Jednej z prostytutek policjanci pokazali kilka zdjęć. Wskazała Ważnego. To wystarczyło. Student trafił na cztery miesiące do aresztu. - Z początku siedziałem z grypsującymi i mordercami, takimi, co kilka razy nożem dźgali - wspomina. - Musiałem się przystosować do panujących tam reguł. Nie wdawałem się w konflikty. Dopiero po miesiącu miałem prawo zajrzeć w akta sprawy. Dostałem też pozwolenie na przyjmowanie paczek. Przez cały pobyt za kratkami adwokaci Ważnego starali się o zwolnienie z aresztu. Bezskutecznie.
Proces
Na pierwszej rozprawie Anna B. wycofała się z tego, że rozpoznaje Ważnego. - Ja po tym zdarzeniu chodząc ulicami spotykałam osoby podobne do sprawcy - mówiła przed sądem. - Z okazanych mi na zdjęciu osób oskarżony po prostu najbardziej mi go przypominał. Po tym oświadczeniu sędzia zadecydował o wypuszczeniu chłopaka na wolność.

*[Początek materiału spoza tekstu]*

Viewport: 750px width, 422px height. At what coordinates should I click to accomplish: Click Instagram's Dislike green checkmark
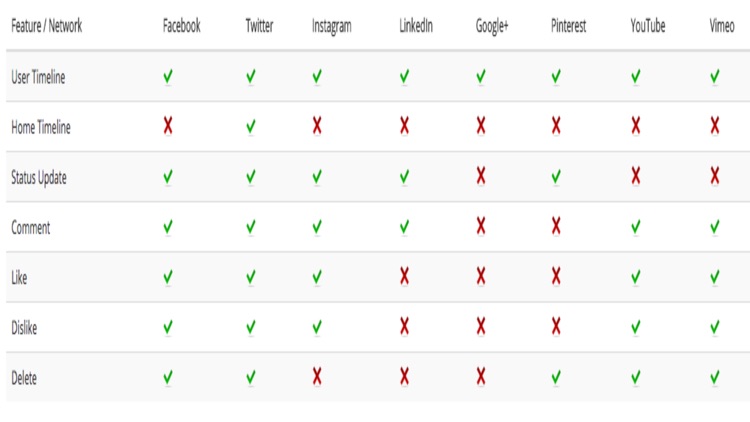(x=317, y=327)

Zaprotestowała pani prokurator Małgorzata Popadiuk. Sędzia Sądu Okręgowego Aleksandra Dziedzina przyznała jej rację i zawróciła chłopaka za kratki. - Załamałem się - mówi Ważny. - W nocy przed powrotem do aresztu połknąłem tabletki. Chciałem się zabić. Zabrali mnie do szpitala psychiatrycznego. Tymczasem dziewczyny wycofały się z rozpoznania. Sąd ustalił, że w chwili napadu Ważny miał włosy znacznie krótsze niż sprawca. Nie znaleziono też powodu, dla którego dobrze sytuowany, kończący studia i obracający się w grzecznym środowisku chłopak miałby chwytać za broń i rabować 1500 zł. Pod koniec grudnia sędzia Michał Sznura uznał Ważnego za niewinnego.